Share your dilemmas and get honest opinions from other Mumsnetters.

To be appaled by ex-H gf calling me a monster in front of DD?

34 replies

1moresnoozeplease · 22/02/2010 00:13

Misunderstanding between self and ex-H about pick up time from house. Had swapped timings for one wkend visit and ex-H gf unhappy about it.

DD then had to listen to ex-H and his gf slagging me off and came home upset. Own thoughts are should never bad mouth in front of DD, but can't control what ex-H and gf say in own house.

How to sort without making worse? DD only 6 and is v upset

OP posts:
amber1979 · 22/02/2010 12:08

Of course they hear it - and it can very well send them "mental" so parents should make an effort to minamise the amount they hear.

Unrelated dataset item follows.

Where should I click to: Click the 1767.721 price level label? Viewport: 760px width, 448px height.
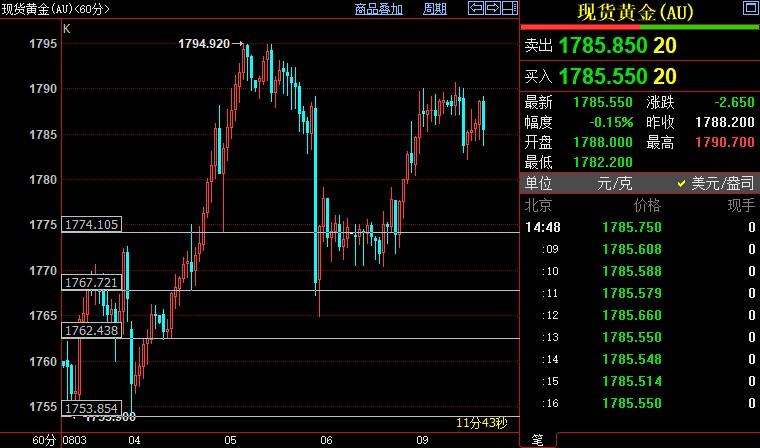coord(92,283)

That is all people are saying. Having your parents split up is hard enough to deal with, without having to listen to how terrible your Mam/Dad is on top.

CirrhosisByTheSea · 22/02/2010 13:02

1moresnooze - All I can do is say what I would do personally and that is contact the ex and say something like "I am sorry we had a misunderstanding with the pick up last time and I can accept you might feel angry with me, but I need to let you know that DD has come home upset with hearing me criticised. Please don't speak about any problems we might have in front of dd. She was really upset".

I'd keep it nice, keep it uber-understanding and reasonable - this time!

If it happened again, I would be right in there telling him that you're not going to allow contact to damage your child and you're taking legal advice.

Pixey · 22/02/2010 13:28

What a terrible thing for you to endure your self. Well done to you for holding your temper. Forget DD for a moment you have every right not to be demeaned or insulted by anyone, anywhere.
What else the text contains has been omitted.